Treasury yields move with interest rate policy, and volatile yield action this year, along with uncertainty about the Fed’s future path, has made it harder and more expensive to buy and sell. sale of bonds. The concern is that low liquidity could lead to even more pronounced volatility, increasing the risk of a financial crash.

A long-standing set of structural shortcomings that have made shocks in what should be a global safe haven become commonplace further undermine the functioning of the market, from which all securities are priced.

That prompted repeated calls for a regulatory overhaul — something the Fed, Treasury, Securities and Exchange Commission and Commodity Futures Trading Commission have sought to advance since a 2014 “flash crash” in the US. during which the prices of all maturities fell dramatically.

The fragility was last exposed in March 2020 when fears of a coronavirus pandemic sparked a chaotic race for silver that led to price volatility.
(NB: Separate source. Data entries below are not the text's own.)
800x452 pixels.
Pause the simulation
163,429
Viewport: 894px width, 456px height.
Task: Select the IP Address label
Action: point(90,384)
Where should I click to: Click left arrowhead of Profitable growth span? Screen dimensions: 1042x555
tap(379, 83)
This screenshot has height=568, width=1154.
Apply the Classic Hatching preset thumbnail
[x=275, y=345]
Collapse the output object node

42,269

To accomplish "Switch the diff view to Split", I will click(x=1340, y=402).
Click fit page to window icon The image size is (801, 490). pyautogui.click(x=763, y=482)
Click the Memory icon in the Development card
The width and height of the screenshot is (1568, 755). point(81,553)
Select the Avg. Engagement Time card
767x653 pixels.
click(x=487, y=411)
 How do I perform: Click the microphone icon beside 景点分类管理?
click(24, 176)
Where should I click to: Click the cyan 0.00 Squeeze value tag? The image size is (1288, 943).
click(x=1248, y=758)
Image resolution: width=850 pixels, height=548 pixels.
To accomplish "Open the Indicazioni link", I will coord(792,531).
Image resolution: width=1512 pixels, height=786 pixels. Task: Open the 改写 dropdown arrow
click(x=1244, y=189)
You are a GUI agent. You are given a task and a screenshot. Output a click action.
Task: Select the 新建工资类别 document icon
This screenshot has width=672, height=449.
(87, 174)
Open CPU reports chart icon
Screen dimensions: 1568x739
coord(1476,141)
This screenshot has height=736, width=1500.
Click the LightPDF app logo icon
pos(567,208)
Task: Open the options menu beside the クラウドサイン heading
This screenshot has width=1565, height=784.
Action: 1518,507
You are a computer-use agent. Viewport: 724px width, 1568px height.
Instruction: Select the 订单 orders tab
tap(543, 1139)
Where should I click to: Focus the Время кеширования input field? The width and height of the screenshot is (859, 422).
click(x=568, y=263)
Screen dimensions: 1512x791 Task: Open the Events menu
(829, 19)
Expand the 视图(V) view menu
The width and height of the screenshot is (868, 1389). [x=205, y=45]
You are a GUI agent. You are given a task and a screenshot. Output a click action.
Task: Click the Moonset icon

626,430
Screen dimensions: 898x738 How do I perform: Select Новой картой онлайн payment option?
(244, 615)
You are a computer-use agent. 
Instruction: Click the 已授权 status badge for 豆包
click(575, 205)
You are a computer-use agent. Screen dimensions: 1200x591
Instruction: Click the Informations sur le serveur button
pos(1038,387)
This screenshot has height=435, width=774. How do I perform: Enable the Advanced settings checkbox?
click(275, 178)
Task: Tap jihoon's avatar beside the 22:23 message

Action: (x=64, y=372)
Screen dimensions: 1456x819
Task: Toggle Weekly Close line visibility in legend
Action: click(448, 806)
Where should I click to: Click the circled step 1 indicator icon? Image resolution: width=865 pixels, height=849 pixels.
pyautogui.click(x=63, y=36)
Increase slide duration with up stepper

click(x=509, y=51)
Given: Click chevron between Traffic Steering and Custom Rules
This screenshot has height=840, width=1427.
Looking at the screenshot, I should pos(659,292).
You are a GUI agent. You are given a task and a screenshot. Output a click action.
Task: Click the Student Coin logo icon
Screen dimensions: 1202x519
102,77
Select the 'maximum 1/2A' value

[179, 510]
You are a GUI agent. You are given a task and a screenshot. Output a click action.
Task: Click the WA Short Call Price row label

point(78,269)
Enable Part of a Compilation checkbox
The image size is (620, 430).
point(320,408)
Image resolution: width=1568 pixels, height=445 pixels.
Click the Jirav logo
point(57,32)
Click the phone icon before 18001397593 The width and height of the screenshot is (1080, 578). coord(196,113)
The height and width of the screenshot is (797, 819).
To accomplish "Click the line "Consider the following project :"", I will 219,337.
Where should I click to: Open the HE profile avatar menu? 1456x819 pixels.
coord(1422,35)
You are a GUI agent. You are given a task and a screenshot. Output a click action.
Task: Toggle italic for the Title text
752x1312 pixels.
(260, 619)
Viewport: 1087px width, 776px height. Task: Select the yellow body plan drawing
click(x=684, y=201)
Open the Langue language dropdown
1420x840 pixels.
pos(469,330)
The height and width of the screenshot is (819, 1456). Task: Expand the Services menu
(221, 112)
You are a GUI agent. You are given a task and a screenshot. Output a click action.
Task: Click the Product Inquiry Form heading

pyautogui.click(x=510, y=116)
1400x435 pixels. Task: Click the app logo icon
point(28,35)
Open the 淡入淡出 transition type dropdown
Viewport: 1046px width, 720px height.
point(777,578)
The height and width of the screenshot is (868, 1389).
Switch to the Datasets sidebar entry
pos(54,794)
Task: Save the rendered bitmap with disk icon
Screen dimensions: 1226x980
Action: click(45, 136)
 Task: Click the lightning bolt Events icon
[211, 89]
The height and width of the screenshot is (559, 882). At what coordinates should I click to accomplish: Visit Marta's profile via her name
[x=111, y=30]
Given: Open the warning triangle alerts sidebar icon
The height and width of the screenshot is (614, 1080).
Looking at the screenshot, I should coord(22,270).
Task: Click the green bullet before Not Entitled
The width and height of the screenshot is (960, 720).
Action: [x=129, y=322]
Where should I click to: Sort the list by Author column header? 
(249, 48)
This made it nearly impossible to trade, with broker screens sometimes going blank as liquidity evaporated, and the Fed was forced to intervene.

Williams acknowledged on Wednesday that the size of the Treasury market has grown significantly over the past few decades and that participants who were once big players have retreated, contributing to past market shocks, previous research shows.

Also on Wednesday, U.S. lawmakers pressed Michael Barr, the Fed’s vice chairman for supervision, about how regulation has hurt liquidity and what reforms are needed to avoid further shocks.

“As we’ve seen with UK gilt markets, when the central bank has had to step in to support that market, it’s had a largely negative impact,” Republican Member of the House of Representatives Patrick McHenry said during a briefing. a financial services hearing in the House. . “We don’t want to see that in our Treasuries market, and I hope you can fix that before we have an unfortunate event that could have serious consequences.”

In response to McHenry’s question about the supplemental leverage ratio, which requires large banks to hold capital equal to at least 3% of their assets, Barr said the Fed is reviewing this requirement.

Rep. Ann Wagner of Missouri also asked Barr about Treasury liquidity.